— begin —

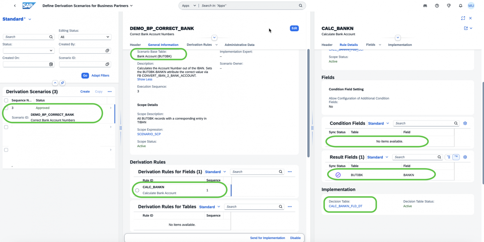
Task: Click the MU user avatar
Action: 471,6
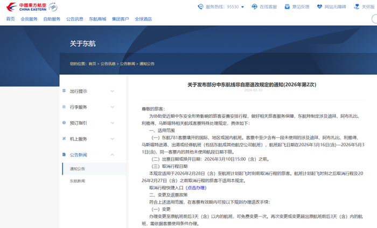The image size is (377, 228).
Task: Click the 预订指引 sidebar icon
Action: click(x=65, y=123)
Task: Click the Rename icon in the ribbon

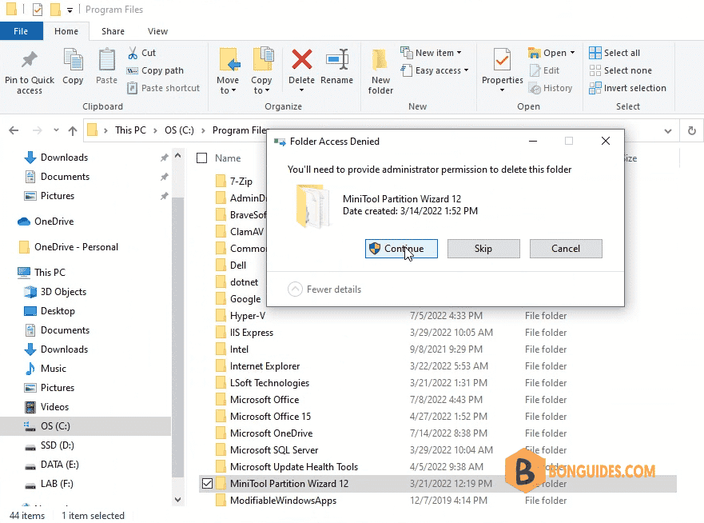Action: pyautogui.click(x=336, y=59)
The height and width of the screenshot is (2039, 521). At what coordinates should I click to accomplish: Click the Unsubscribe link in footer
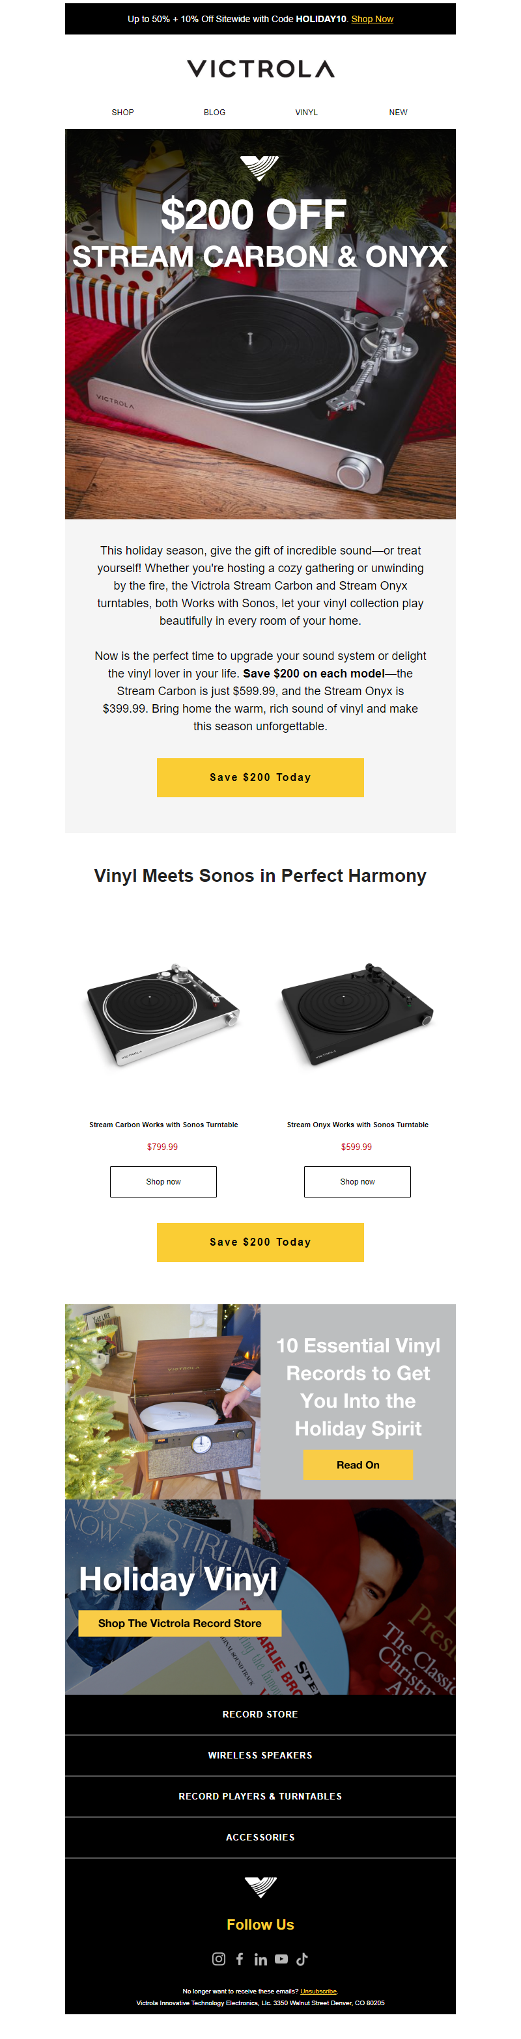pyautogui.click(x=318, y=1991)
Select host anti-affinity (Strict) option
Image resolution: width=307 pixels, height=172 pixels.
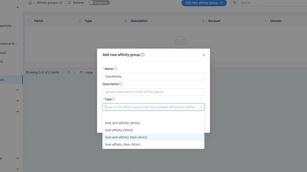point(122,123)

— end —

> **The request**
Extract every line of the data above that contains the string "icon". Matching is case-sensitive.

> **Final result**
Task: Click the 预订指引 sidebar icon
Task: Click the Rename icon in the ribbon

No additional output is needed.